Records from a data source
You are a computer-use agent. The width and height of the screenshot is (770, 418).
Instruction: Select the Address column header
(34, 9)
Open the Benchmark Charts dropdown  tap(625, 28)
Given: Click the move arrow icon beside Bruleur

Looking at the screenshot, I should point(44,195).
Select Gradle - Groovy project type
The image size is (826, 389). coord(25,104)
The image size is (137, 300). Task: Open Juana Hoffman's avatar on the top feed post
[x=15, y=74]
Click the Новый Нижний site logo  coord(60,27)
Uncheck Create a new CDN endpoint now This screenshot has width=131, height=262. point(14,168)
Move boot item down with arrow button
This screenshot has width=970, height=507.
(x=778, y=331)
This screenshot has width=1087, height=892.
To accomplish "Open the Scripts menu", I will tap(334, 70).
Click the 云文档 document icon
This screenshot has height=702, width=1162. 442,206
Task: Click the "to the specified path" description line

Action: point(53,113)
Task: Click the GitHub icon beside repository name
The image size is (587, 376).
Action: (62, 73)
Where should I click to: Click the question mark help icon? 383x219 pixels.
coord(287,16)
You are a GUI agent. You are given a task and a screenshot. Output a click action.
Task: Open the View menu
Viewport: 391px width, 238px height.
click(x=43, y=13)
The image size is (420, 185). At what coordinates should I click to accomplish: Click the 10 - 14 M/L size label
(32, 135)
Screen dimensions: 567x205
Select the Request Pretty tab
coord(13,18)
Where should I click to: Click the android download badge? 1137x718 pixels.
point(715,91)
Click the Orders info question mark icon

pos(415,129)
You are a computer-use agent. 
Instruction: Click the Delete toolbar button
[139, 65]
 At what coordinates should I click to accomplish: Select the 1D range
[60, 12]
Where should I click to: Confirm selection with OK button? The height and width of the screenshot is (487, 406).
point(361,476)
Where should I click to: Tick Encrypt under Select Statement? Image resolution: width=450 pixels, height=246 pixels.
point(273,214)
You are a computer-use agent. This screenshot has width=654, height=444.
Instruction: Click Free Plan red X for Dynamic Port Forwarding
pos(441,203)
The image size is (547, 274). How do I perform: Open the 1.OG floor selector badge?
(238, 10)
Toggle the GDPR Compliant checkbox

Written problem:
Count the lines in the records above that contain the string "point". Reply with the number alone.

Expected answer:
6